What the task requires: Copy out every line of the records below that contains the word "text".

────────

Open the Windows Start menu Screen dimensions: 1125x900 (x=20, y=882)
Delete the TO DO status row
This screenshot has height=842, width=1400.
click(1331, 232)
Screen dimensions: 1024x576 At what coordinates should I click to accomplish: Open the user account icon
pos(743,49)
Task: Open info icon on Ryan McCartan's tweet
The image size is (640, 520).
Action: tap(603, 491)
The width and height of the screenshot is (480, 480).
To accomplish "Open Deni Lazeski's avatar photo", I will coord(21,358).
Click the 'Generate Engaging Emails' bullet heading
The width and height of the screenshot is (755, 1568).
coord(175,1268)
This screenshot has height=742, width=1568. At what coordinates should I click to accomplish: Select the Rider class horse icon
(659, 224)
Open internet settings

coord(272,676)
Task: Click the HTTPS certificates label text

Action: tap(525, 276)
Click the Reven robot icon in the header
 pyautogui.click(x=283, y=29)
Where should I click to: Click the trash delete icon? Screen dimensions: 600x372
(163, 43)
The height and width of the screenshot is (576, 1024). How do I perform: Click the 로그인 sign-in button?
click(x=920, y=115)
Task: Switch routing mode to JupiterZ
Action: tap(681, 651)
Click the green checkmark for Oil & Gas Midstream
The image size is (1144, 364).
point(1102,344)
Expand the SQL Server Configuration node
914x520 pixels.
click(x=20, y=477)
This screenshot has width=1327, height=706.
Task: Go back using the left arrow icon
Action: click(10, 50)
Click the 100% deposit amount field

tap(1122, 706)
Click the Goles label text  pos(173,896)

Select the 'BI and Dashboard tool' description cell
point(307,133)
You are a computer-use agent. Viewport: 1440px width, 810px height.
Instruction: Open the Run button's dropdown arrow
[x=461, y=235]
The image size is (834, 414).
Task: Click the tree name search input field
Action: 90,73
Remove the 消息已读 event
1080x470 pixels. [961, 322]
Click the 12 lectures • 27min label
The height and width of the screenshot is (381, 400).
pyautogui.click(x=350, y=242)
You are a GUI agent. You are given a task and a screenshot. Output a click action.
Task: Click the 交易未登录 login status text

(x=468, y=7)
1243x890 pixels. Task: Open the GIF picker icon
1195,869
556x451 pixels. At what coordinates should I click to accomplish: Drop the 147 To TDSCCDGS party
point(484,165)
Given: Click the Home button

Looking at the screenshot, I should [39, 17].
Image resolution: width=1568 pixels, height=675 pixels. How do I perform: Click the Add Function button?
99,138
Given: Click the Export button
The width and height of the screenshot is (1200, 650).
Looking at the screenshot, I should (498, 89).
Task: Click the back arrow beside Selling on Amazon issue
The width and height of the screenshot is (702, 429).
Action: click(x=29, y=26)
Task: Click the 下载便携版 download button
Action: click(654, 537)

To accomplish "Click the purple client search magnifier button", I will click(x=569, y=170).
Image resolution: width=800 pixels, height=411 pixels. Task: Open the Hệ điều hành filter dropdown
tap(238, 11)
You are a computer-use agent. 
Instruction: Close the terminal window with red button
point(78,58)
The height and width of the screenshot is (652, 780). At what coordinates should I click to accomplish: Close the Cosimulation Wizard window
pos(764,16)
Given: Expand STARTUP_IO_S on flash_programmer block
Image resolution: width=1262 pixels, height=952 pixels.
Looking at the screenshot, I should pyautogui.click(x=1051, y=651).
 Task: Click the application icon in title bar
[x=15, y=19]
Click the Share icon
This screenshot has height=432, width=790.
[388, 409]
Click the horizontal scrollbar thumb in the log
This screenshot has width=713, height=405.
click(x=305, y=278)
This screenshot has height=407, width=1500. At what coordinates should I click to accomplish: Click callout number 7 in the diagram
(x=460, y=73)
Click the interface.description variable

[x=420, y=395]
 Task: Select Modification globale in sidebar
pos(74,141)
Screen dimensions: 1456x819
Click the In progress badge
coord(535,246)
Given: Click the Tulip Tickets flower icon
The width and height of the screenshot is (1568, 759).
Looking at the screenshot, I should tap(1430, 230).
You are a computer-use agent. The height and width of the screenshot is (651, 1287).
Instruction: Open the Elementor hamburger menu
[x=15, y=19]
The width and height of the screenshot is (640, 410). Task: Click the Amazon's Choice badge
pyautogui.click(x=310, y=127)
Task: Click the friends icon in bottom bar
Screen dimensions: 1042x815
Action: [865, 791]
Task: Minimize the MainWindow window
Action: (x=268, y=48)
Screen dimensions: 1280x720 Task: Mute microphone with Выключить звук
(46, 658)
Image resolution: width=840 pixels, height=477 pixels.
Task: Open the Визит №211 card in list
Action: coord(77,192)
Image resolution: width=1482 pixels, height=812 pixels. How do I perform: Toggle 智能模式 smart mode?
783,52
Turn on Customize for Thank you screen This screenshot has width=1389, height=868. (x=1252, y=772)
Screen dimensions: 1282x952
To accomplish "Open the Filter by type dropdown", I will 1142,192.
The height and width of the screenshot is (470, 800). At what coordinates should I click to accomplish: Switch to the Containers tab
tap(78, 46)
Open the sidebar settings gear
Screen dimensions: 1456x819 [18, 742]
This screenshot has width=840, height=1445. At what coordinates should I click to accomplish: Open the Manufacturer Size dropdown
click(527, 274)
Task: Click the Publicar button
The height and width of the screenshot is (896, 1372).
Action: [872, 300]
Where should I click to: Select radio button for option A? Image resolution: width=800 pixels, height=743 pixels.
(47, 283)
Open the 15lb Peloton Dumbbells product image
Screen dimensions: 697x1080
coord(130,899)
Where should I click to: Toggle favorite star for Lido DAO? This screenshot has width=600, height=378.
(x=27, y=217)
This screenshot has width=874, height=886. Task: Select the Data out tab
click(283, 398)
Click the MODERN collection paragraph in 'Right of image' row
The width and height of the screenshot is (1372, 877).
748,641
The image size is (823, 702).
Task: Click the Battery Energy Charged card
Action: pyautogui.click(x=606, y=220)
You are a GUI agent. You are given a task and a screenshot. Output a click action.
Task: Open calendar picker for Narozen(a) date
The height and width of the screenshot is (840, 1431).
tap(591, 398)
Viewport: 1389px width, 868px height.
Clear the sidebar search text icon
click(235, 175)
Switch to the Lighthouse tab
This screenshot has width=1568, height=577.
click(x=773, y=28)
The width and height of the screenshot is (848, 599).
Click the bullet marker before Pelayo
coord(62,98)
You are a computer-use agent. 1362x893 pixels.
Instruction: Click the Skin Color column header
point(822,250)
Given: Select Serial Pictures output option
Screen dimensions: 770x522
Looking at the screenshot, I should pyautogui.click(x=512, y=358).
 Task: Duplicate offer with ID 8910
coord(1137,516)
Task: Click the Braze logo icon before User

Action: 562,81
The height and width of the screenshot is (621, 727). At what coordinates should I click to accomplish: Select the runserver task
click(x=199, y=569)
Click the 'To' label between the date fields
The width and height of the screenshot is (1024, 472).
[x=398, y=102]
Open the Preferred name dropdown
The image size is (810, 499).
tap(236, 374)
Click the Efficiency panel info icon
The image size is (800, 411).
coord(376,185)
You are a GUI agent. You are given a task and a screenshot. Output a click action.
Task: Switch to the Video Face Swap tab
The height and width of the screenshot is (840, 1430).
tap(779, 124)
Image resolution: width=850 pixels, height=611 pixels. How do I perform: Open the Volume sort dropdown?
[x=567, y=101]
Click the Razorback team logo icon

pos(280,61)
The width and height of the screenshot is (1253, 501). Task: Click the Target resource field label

────────

The solution:
Task: Click the HTTPS certificates label text
Click the Goles label text  pos(173,896)
Task: Click the 交易未登录 login status text
Clear the sidebar search text icon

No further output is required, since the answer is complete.